Roxas went less to the blacksmith's, but Axel came more to his house. He kept Roxas company, whether up and about or too weak to leave bed. He only left for his apprenticeship and to return home at night, and sometimes he didn't even leave then. Roxas' bed was narrow, but then, so were both of the boys. And Axel was encouraged to see that the blond slept more restfully when Axel snuggled up beside him, much as they often had as children.

Tonight, however, he had gone home. Roxas slept alone, curled against the cold seeping in at the window, so biting in the warmer air that it was almost visible, like mist.

In fact, there was a faint mist seeping in now, trickling into the room through unseen cracks around the sash. It grew gradually thicker, an unnatural white fog, and began to pool on the floor, flowing over the boards, around the bedposts, until it surrounded the bed where Roxas now tossed fitfully.

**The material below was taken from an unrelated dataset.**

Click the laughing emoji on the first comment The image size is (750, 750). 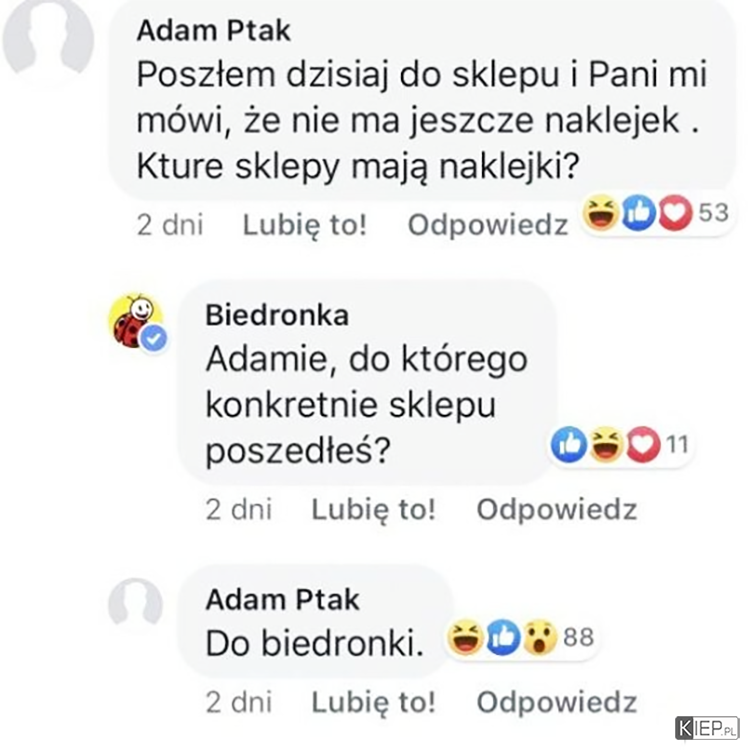pyautogui.click(x=601, y=212)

With a sudden, strange twist, the mist began to rise, collecting together and piling itself into a tall column. A column that became dark, rather than white, and gained a form, black and defined – a cloaked figure.

When all the mist had vanished, the figure moved, bending toward the bed. One knee, then the other touched the mattress, and Roxas was surrounded and covered in the darkness, red silk strands dripping forward onto a pale pillow as wicked, sensual lips descended.

The softest moan of pained ecstasy breathed from Roxas' lips at the first touch of the fangs.

~o~

"Roxas, are you sure you feel well enough? It's raining so heavily, you might fall sicker in so much damp…"

"I will go to Mass, Axel," Roxas panted slightly with the effort of dressing. "It would be a shameful display of weakness to admit that illness keeps me in bed two Sabbaths in a row."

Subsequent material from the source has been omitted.